Johnny "Man" Young (b. January 1, 1917 in Vicksburg, MS, d. April 18, 1974 in Chicago, IL) was a blues singer, mandolin player, and guitarist, significant as one of the first of the new generation of electric blues artists to record in Chicago after the Second World War. He was one of the few mandolin players active in blues music in the postwar era. His nickname, Man, came from his playing the mandolin.
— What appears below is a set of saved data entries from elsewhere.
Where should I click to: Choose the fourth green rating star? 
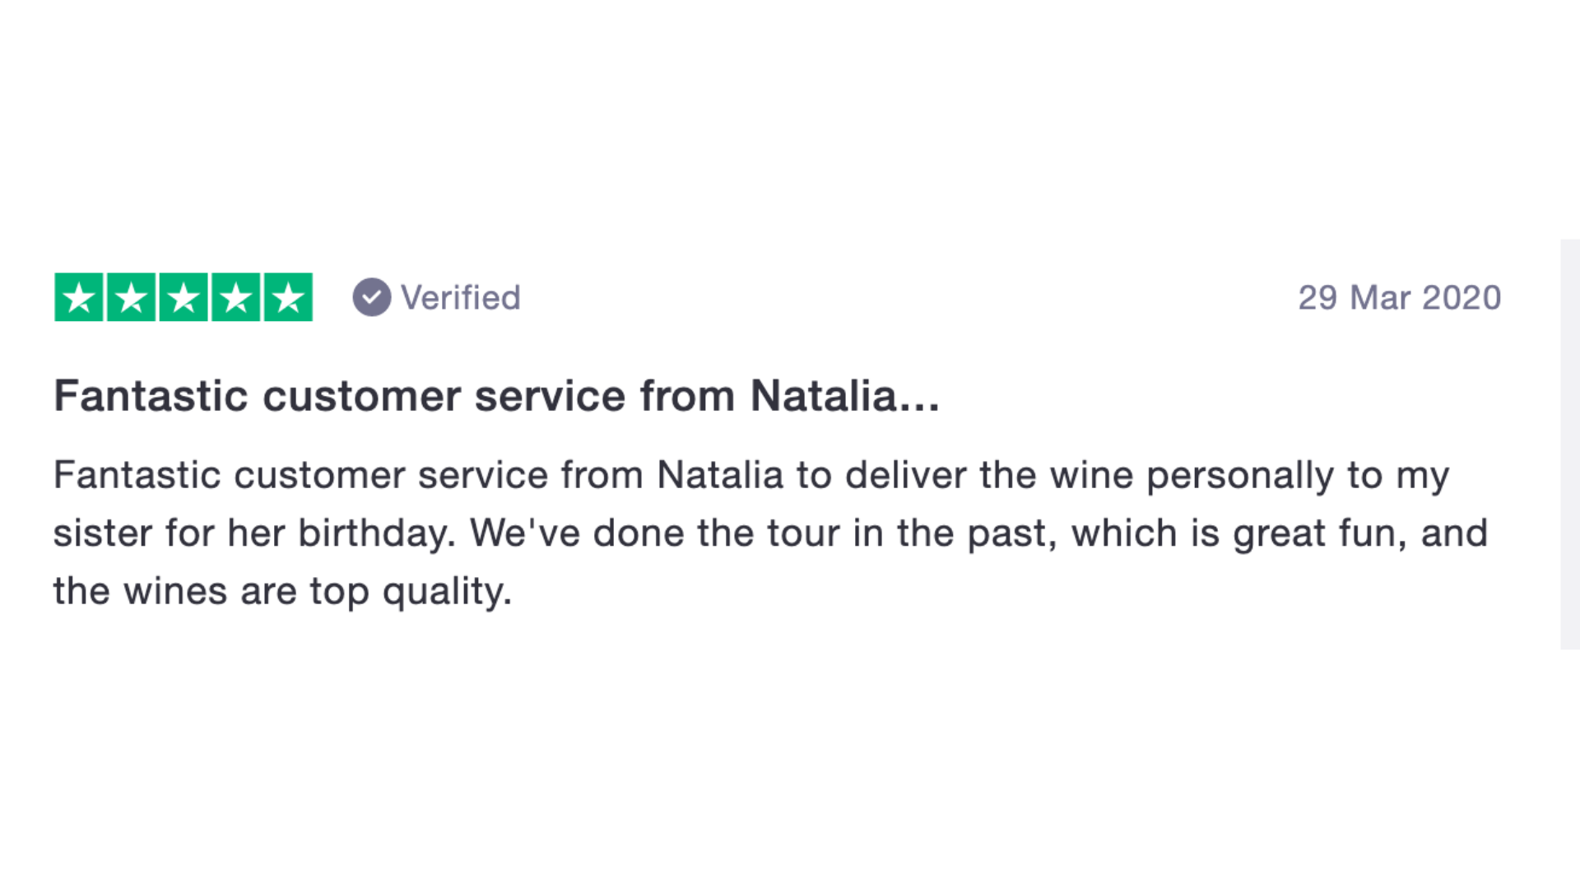point(236,297)
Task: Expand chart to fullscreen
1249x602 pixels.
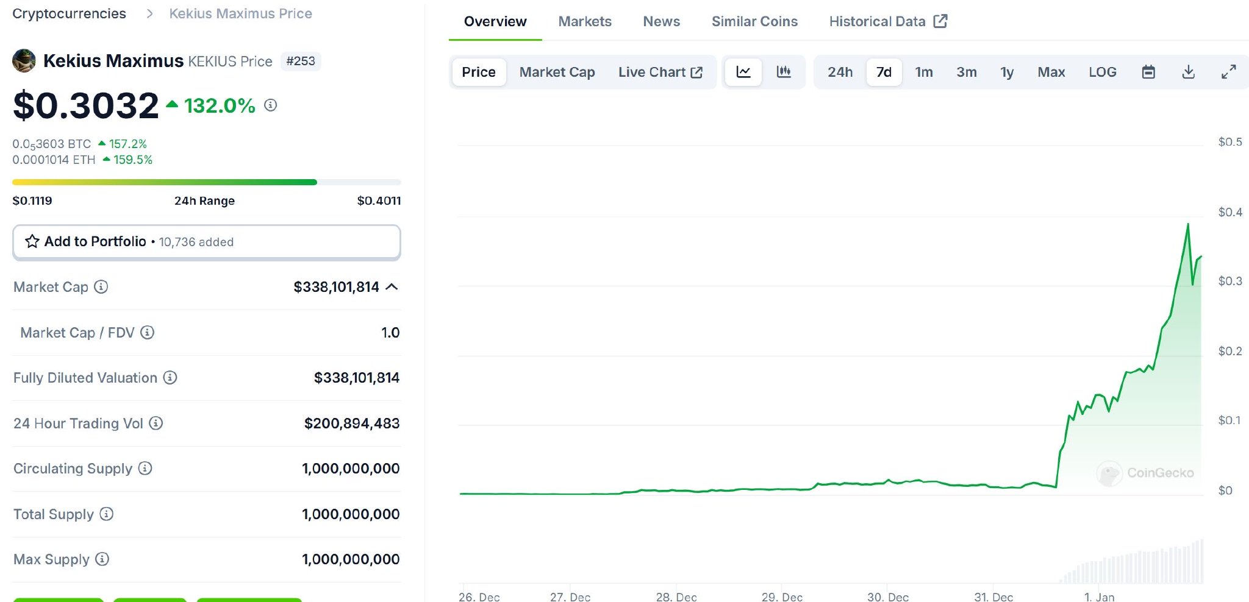Action: 1228,72
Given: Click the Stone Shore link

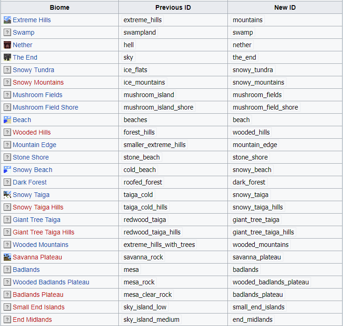Looking at the screenshot, I should click(31, 157).
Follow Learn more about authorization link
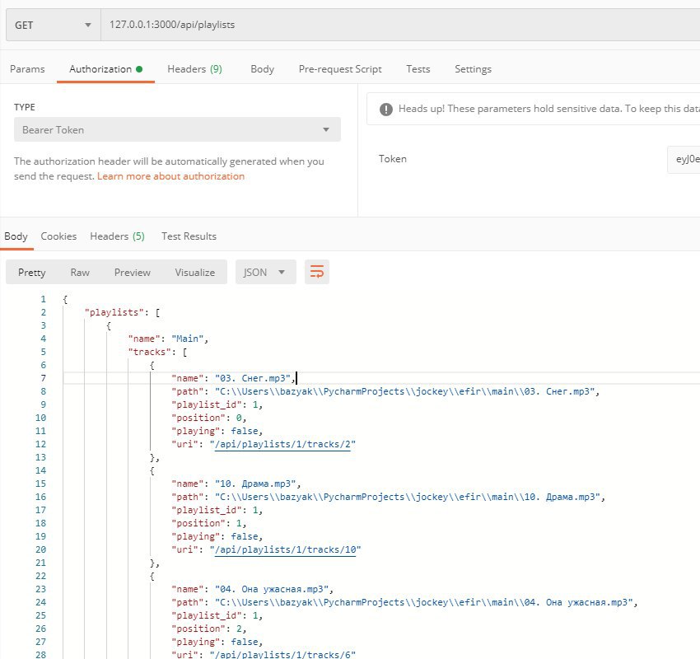The height and width of the screenshot is (659, 700). click(x=171, y=176)
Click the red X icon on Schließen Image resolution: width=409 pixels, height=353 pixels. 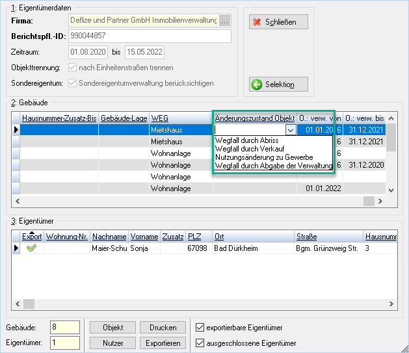257,22

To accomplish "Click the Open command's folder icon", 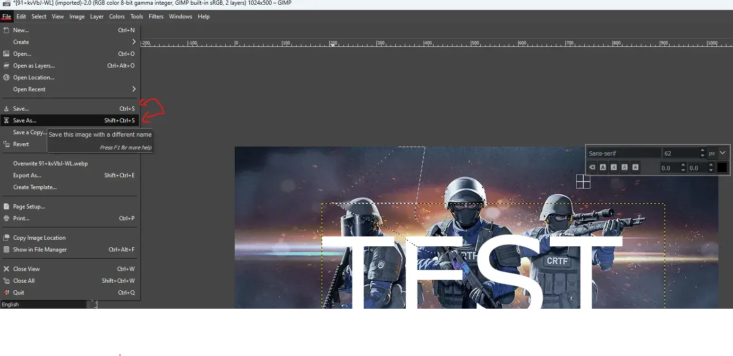I will pyautogui.click(x=7, y=53).
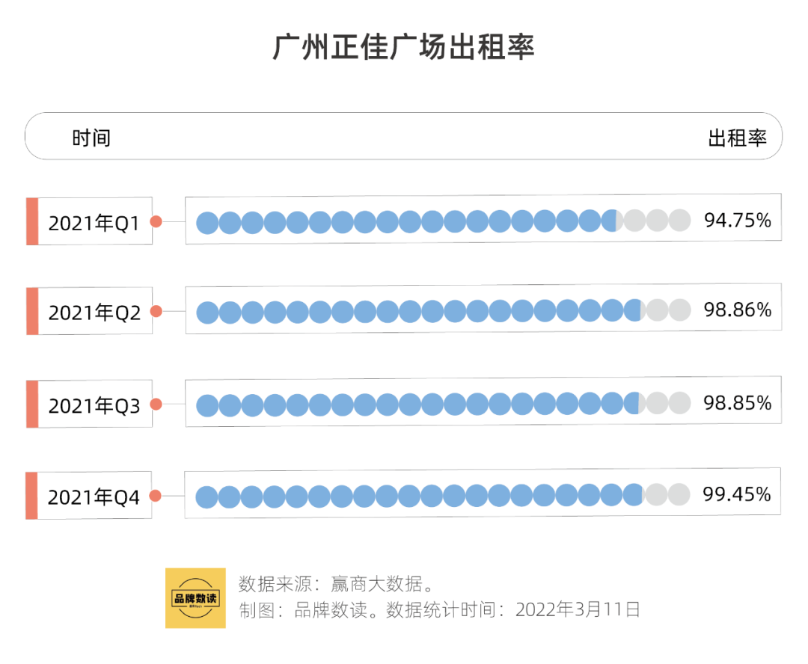
Task: Click the 98.86% value
Action: click(737, 310)

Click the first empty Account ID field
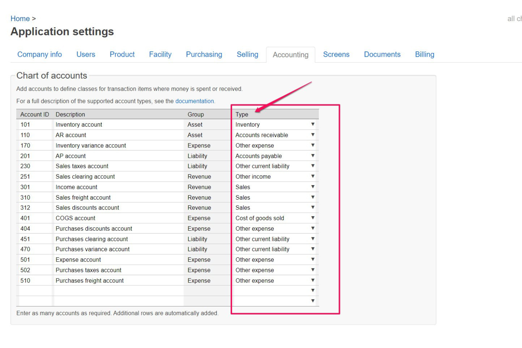point(35,291)
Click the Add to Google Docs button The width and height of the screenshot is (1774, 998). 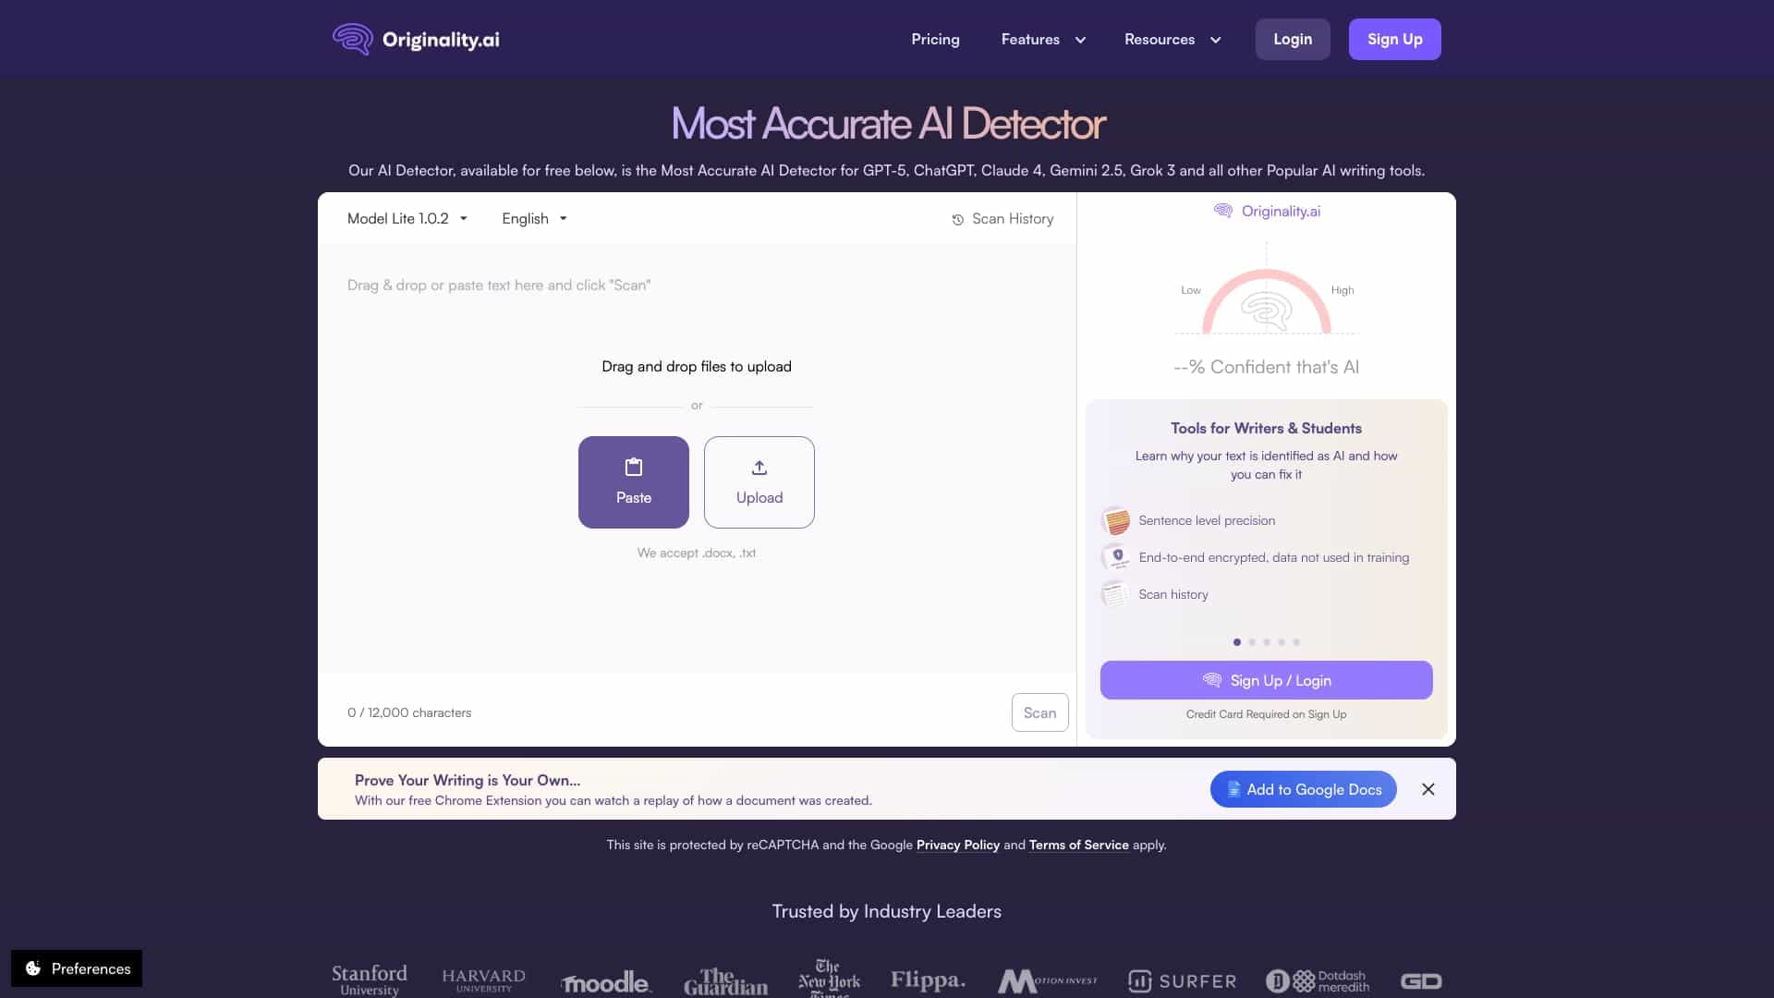1303,789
Young was born in Vicksburg, Mississippi, and played in string bands in Mississippi in the 1930s. He also claimed to have worked with Sleepy John Estes in Tennessee before moving to Chicago in 1940. By 1943, he was working with John Lee "Sonny Boy" Williamson and Muddy Waters. In the late 1940s he became a regular player on Maxwell Street, often with his cousin, the guitarist Johnny Williams, and in clubs with Williams and Little Walter. His first recording was made in 1947 for the Ora Nelle label, featuring Young singing "Money Taking Woman" on the A-side, accompanied by Williams, who sang "Worried Man Blues" on the B-side. For a second session in late 1948, Young and Williams were joined by Snooky Pryor on harmonica and recorded a single for the Planet label, released under the name Man Young. A later session, for J.O.B. Records, was unissued. Young played guitar behind Snooky Pryor in a session for Vee-Jay, but after that he retired from performance in the 1950s. With the rise of interest in blues among white audiences in the early 1960s, Young emerged from retirement in 1963 and recorded for several labels, including Vanguard, Testament, Arhoolie and Blue Horizon, in the 1960s and early 1970s.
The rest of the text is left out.